Online sales, which most publishers see growing because digital is still an expanding opportunity, are again declining at Trinity Mirror.
Reporting results for the 17 weeks to October 28, the Canary Wharf-based outfit said digital revenues fell by one percent from the previous year.
Only with the accountant’s addition of Communicator Corp, the smart email marketing and loyalty services vendor Trinity Mirror acquired in December 2011, are digital sales up — by eight to nine percent, to £14 million ($22.3 million) for the period.
And it’s not the first time we have had to report on digital declines at the Wharf — we have been doing so for the last three years or so. During that period, however, traffic to the publisher’s sites has boomed…
So what’s going on?
- Classifieds pressure: In its disclosure, the publisher cites “a 17 percent decline in the more cyclical classified advertising categories — in particular, recruitment”. That wiped out a 13 percent jump in online display ads and a doubling in digital marketing services as provided by the likes of Communicator and Trinity Mirror’s sports web design agency Rippleffect. Clearly, the local jobs market in this economy is not helping Trinity Mirror, which has dozens of specialist classified sites.

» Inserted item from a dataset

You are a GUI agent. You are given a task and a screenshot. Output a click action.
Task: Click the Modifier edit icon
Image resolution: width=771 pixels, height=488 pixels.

- Bingo’s stopped paying out: One of its biggest national cash-cow ideas, the betting site MirrorBingo, has turned down thanks to a glut of new lifestyle-gaming competitors.
- Sleeping beauty: Many of Trinity Mirror’s regional news sites were, for years, busy and hard-to-navigate — chores to visit. They are having to shrug off prolonged perception difficulties.
- Content doesn’t mean cash: Many of the publisher’s regional sites are now outputting news built for the modern web — real-time, youth-oriented, community-centric and highly local. The local content is getting really good. But that digital stuff is not translating into money on the balance sheet.
- Grubby Mirror: Battling with web-native celeb sites and Mail Online, each of which it sees building large audiences at relatively little cost, The Mirror, often a fine and issues-led working-class newspaper, is now chasing eyeballs with trashy Hollywood gossip and fleshy photos. The audience is, indeed, growing — but so is the disconnect within the title’s masthead.
Having come from troubled entertainment retailer HMV, which saw CD sales on which it relied fall off a cliff, new CEO Simon Fox will recognise today’s Trinity Mirror – a provider whose content has never been more popular but whose ability to monetise that content, digitally, is in question.
Fox must now follow the path he has outlined — improving digital products and placing more pay-for prospects in readers’ hands — while buying further into marketing services and fundamentally reviewing what news can mean to the company’s bottom line nowadays.